Em 2009, Ligia publicou, pela Editora Autêntica, na série “Conversas com o professor”, minha obra preferida, O professor e a literatura – para pequenos, médios e grandes. O livro ganhou o prêmio Cecília Meireles da Fundação Nacional do Livro Infantil e Juvenil, de melhor livro teórico em 2010. Nessa obra, densa em conhecimentos teóricos, ela se aproxima do leitor, sem arrogância, oferecendo-lhe, em “despretensiosa” conversa, reflexões sobre os elementos da literatura infantil clássica e contemporânea, discutindo questões importantes para a formação de novos leitores. Cenas da literatura infantil, sua vivência de leitora, são colocadas generosamente a serviço de outros professores, estratégia didática só alcançada por educadores natos.

Em bancas de mestrado e doutorado, onde tive o privilégio de estar com ela, impressionava-me o rigor, o respeito pelo texto do outro, a forma elegante de levantar questões relevantes, instigando a todos. Nas últimas palestras que proferiu (e não foram poucas), em diferentes pontos do país, foi defensora ferrenha do PNBE. A militância pela causa da literatura infantojuvenil, pela sua democratização, em especial, pelo seu acesso aos alunos das escolas públicas, permaneceu inabalável.

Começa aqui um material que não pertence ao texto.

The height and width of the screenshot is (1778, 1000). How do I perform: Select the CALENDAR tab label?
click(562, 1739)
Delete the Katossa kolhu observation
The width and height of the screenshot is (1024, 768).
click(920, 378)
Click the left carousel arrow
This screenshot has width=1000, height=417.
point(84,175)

Superlativa e surpreendente criatura, abriu sua intimidade como o laço de um presente e fez sua estreia na poesia, com O tempo é sempre, pela editora 7 letras, do Rio de Janeiro, em 2015, ano em que nos deixou. Mas eu a sinto aqui, comigo, enquanto escrevo esse texto; ouço sua risada gostosa, seu deboche contra a arrogância acadêmica. Nosso último encontro num fim de tarde em que relaxávamos depois de mais um trabalho concluído; um fim de tarde, o sol refletido na Lagoa da Pampulha; um pedido inesperado: “Tire umas fotos, Cidíssima, é preciso capturar esse instante: estou me sentindo linda!” E abriu para mim um daqueles seus singulares sorrisos, as bochechas rosadas, pelo pudor do pedido feito.

Vida vivida intensamente, legado que o tempo não apagará. Memória que se agarra na poesia, última piscadela para dobrar o tempo, último deboche, carregado de ironia para desarmar a circunspecção.

 

 


[1] Graça Ramos, Réquiem, Jornal O Globo , 4 de agosto de 2015 (as demais citações de Graça Ramos são do mesmo texto).